Nel suo recente Per un lessico critico del contrattualismo moderno (La scuola di Pitagora editrice, pp. 270, Euro 15,00) Alberto Burgio torna sull’argomento reggendo in felice equilibrio approccio scientifico e passione politica. Il contrattualismo sei e settecentesco, scrive, può essere letto come «una metafora della modernizzazione e della sua crisi». Una sequenza unitaria della vicenda filosofica borghese che, tuttavia, presenta al suo interno un’irreversibile cesura all’altezza di Rousseau. Hobbes e Locke presuppongono individui che, nel transito dal conflitto naturale al patto sociale, restano antropologicamente immutati. Rousseau assume invece il motivo fondamentale del contrattualismo, la libertà inviolabile del singolo, per inverarlo in un paradossale ribaltamento.

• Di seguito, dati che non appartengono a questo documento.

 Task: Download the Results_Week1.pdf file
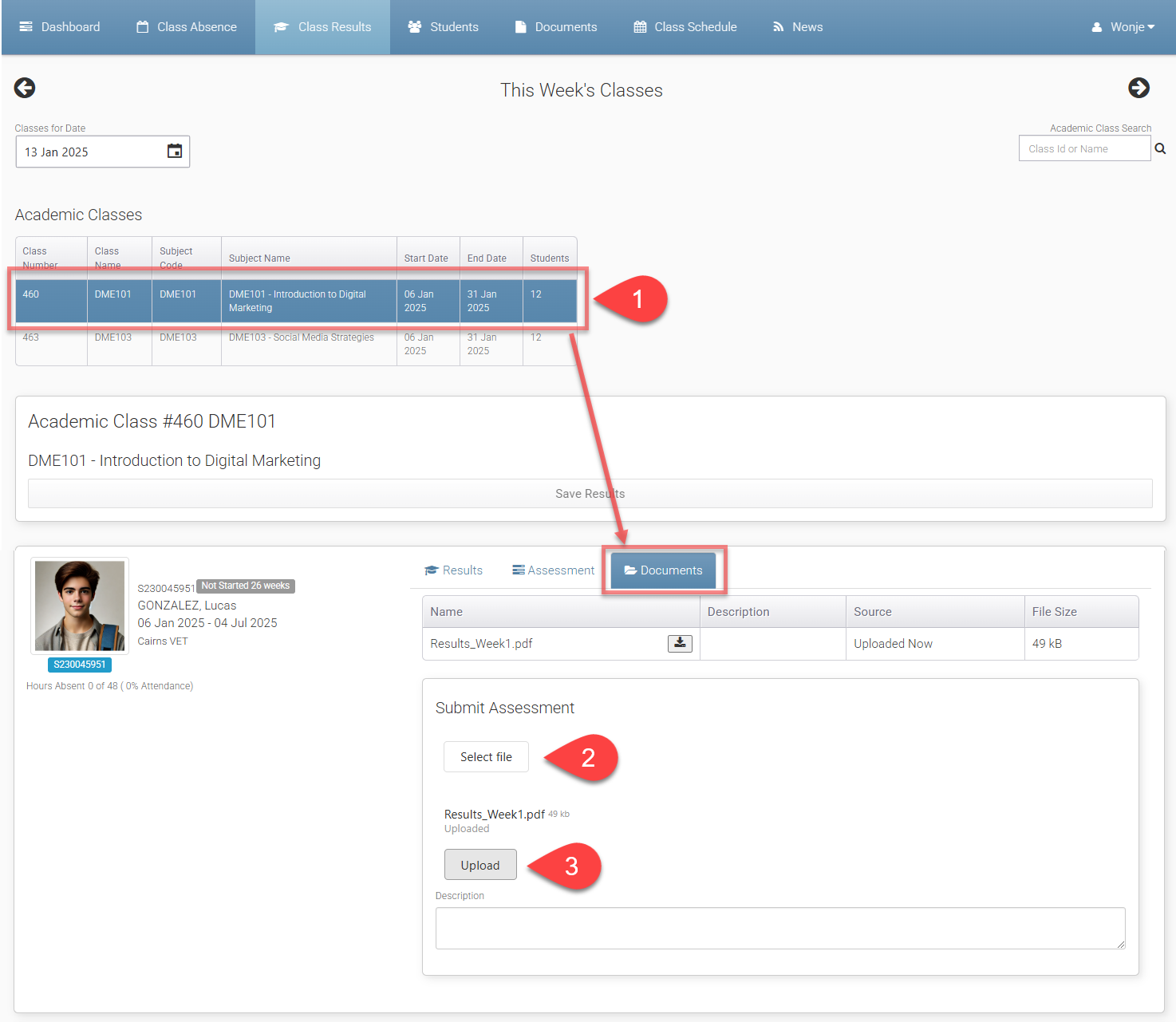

È il famoso problema enunciato nel primo libro del Contratto sociale: trovare una forma di associazione «per la quale ciascuno, unendosi a tutti, non obbedisca tuttavia che a se stesso, e resti libero come prima». Ma la soluzione di Rousseau – nota Alberto Burgio – è tutt’altro che forzosa, perché l’alienazione del singolo nella volontà generale implica una corrispondente trasformazione dello statuto dell’individualità. Solo un nuovo sentimento del bene comune può indurre il costruendo cittadino a ripensare in chiave sociale il discorso dell’utilità. E qui entra in campo il fattore storia: una dimensione che proprio il Ginevrino, nell’apparente primitivismo della sua scandalosa genealogia del potere, evoca con la forza irruente della rottura epistemologica.

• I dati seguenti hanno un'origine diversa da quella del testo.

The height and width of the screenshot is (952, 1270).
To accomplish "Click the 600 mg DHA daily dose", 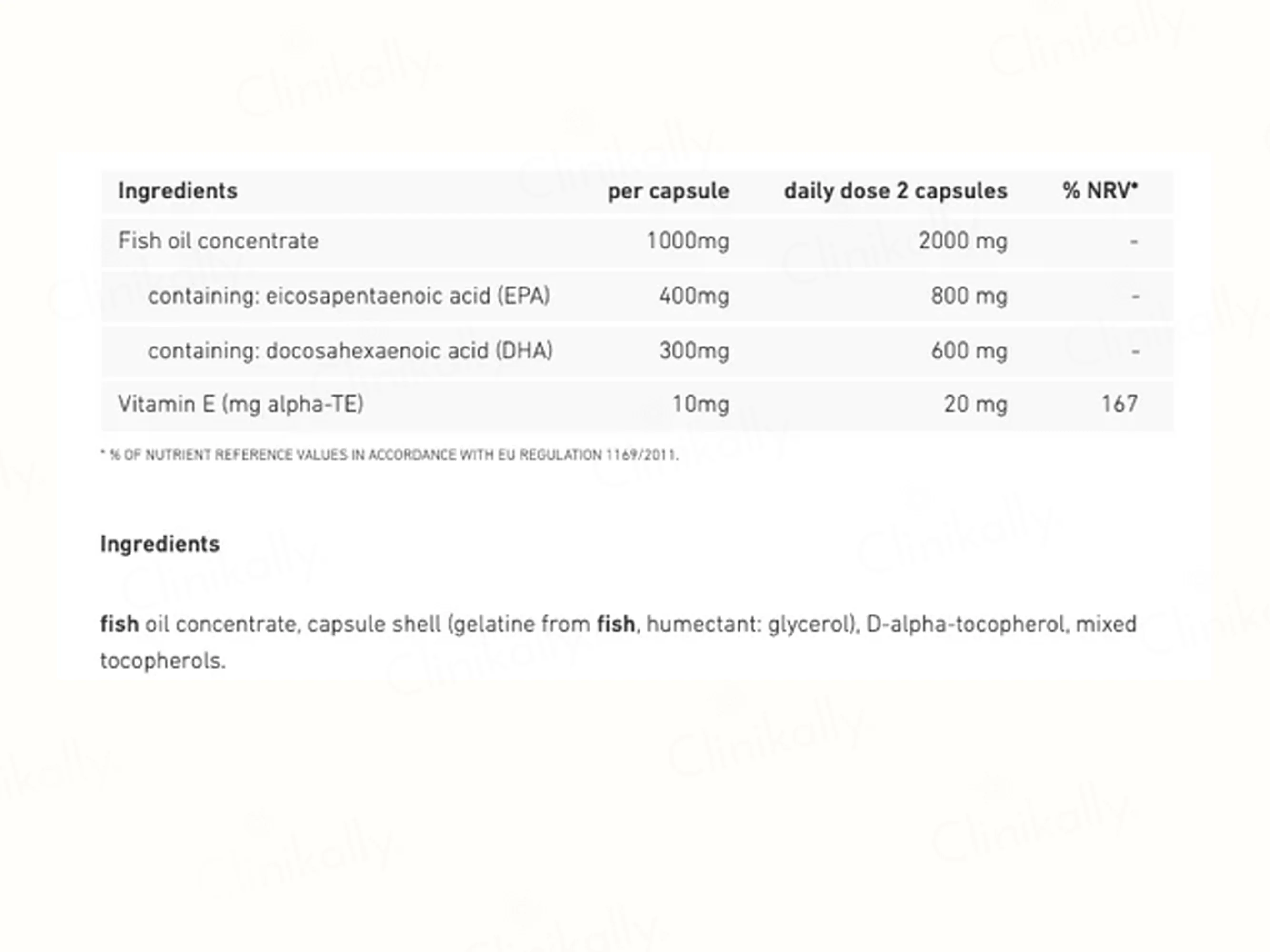I will coord(969,351).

Ora, considerare Rousseau il pensatore più problematico della filosofia politica moderna non è certo una novità. Sorta di Hobbes rovesciato, egli è stato più volte accusato di cripto-totalitarismo, per la pericolosa miscela di sentimentalismo e vocazione organicista che sarebbe rintracciabile nelle sue opere. Questa lettura, diffusa un po’ ovunque – dalla Arendt di Sulla rivoluzione al Negri di Impero – non convince Burgio, attento piuttosto al valore liberatorio ed emancipativo del pure «trascendentale» orizzonte della volontà generale. È lo stesso orizzonte dischiuso da Kant, con la sua idea ormai esplicitamente regolativa del contratto sociale. Calato nella sfera del tempo, lo schema concettuale del contratto misura il processo di autocostituzione materiale del genere umano come universalità consapevole di sé.

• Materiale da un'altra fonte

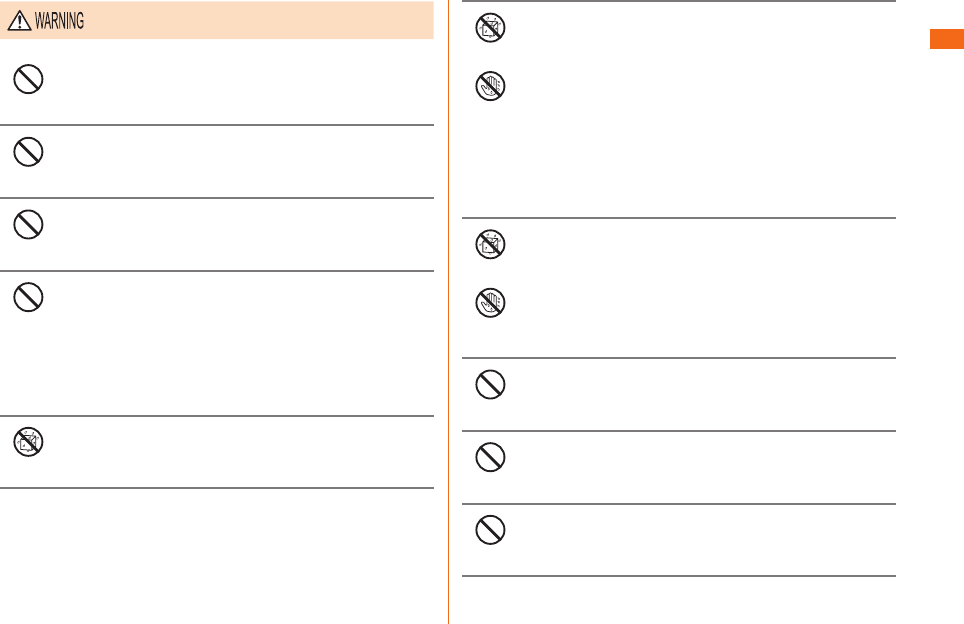Click the lower no-liquid icon in right column
Screen dimensions: 964x624
tap(491, 244)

A una teoria politica integralmente borghese, che culmina nel Locke dell’individualismo possessivo, subentra dunque una «autocritica del contrattualismo» che, scrive Burgio, «mette capo – nel quadro della sua stessa elaborazione – al sostanziale smantellamento del modello». È una tesi che non teme le parole robuste: universalità, filosofia della storia, libertà come bisogno insopprimibile e costitutivo della modernità. Ma il tentativo di Burgio è esattamente quello di restituire attualità e senso a tali costellazioni di pensiero, senza svicolare dalle questioni scottanti.
Il fascino inquietante del pessimismo hobbesiano, la smagata particolarizzazione dell’interesse collettivo messa a tema da Locke, rappresentano infatti due insuperate descrizioni della società borghese, che immobilizzano il tempo e lo stesso raggio d’azione dell’individuo, nel suo inevitabile rapporto con l’altro da sé e con le potenze della comunità. Sono figurazioni della condizione umana moderna, di fronte alle quali la trasparenza sociale anelata da Rousseau, per dirla con Starobinski, rischia di oscillare fra il patetico e il tracotante. La volontà generale costringe il singolo ad essere libero, leggiamo nel Contratto sociale. Il vecchio motivo dello «spingili a entrare» che, imbarazzato nella repressione dei donatisti, l’ex retore Agostino occhieggiò nella parabola lucana del banchetto, passava così alla coscienza moderna, fissando il destino tragico del legislatore rivoluzionario.
Facile dire che si tratta di arrogante utopismo. Facile, a meno di non accettare l’alternativa alle «robinsonate» che già il Settecento inglese aveva preparato nell’epilogo disperato delle avventure del dottor Lemuel Gulliver. È quindi merito di Alberto Burgio evitare gli eufemismi. «La libertà non è un dato», sottolinea, «ma un problema e un progetto che deve coinvolgere quanti ancora liberi non sono». La storia è il banco di prova di un simile cimento. Una storia che, beninteso, non firma cambiali in bianco, ma attesta problematicamente la tendenza insopprimibile delle donne e degli uomini concreti (i modi di Spinoza, i selvaggi di Rousseau, gli individui determinati di Marx) a padroneggiare il senso della loro dipendenza reciproca.